The pericardial sac typically has 15-30 ml fluid. Cardiac tamponade is caused by an increased amount of fluid in the pericardial sac, which compresses the heart. To a point, the body can adapt by increased adrenergic tone which in turn increases systemic venous pressure and heart rate. This increase in pressure prevents the heart chambers from collapsing. And the increased heart rate preserves cardiac output despite decreased stroke volume.
At some point in the accumulation of fluid (around 250-300 ml), the pericardium reaches maximal distension and results in a phenomenon called pulsus paradoxus. Basically, the two ventricles are competing for space within the pericardial sac, so any increase in right ventricular volume (increased venous return during inspiration) results in the interatrial/ventricular septae to bulge leftwards. The opposite happens during expiration. This can be observed on the blood pressure waveform (defined by a drop in systolic blood pressure exceeding 10 mm Hg during inspiration), and on echocardiography.
Cardiac tamponade is the classic cause of pulsus paradoxus, but it can also be seen from a PE or hypovolemic shock.

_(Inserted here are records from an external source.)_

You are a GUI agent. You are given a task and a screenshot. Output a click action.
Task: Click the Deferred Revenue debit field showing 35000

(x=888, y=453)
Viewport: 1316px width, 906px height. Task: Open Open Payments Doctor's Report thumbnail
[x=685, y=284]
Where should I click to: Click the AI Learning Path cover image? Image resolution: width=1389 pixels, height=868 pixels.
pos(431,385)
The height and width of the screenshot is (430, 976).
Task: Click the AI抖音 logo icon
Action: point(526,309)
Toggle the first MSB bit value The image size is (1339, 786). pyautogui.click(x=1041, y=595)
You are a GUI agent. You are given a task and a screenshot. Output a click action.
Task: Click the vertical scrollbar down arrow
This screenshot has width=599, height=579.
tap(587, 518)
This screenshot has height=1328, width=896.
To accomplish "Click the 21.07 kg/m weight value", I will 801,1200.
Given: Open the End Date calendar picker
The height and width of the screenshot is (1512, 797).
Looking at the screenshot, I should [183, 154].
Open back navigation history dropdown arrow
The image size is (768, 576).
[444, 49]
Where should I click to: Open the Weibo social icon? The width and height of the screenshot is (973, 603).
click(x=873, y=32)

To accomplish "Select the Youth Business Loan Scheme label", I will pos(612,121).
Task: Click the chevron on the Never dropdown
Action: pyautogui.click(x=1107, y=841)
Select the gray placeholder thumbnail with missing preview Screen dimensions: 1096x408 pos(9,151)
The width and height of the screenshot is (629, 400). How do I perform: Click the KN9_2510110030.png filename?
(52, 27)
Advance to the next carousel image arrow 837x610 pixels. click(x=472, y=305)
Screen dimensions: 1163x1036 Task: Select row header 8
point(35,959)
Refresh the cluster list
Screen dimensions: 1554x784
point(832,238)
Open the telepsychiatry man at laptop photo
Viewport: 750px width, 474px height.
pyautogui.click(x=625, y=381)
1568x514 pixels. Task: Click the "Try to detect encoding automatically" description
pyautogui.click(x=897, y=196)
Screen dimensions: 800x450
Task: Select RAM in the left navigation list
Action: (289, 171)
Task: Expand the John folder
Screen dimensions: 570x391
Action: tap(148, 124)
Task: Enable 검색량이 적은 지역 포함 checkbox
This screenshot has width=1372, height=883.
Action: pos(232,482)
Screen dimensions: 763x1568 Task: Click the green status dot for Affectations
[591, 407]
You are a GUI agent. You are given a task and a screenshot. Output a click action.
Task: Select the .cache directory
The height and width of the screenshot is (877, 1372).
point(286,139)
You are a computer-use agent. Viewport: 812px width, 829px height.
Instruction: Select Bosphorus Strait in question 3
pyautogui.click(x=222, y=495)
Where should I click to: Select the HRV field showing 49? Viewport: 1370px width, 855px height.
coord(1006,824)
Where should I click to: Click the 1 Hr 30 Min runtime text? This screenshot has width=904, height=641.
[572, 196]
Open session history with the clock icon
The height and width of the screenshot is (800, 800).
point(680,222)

Many cardiac tamponade patients exhibit the classic “Beck Triad”: low blood pressure, increased JVP, and distant heart sounds.
Anesthestic management for suspected cardiac tamponade could include arterial monitoring and CVP. Keep the heart “fast, full, and strong”. Minimize positive pressure ventilation, especially high-volumes. And avoid drugs that cause myocardial depression or bradycardia.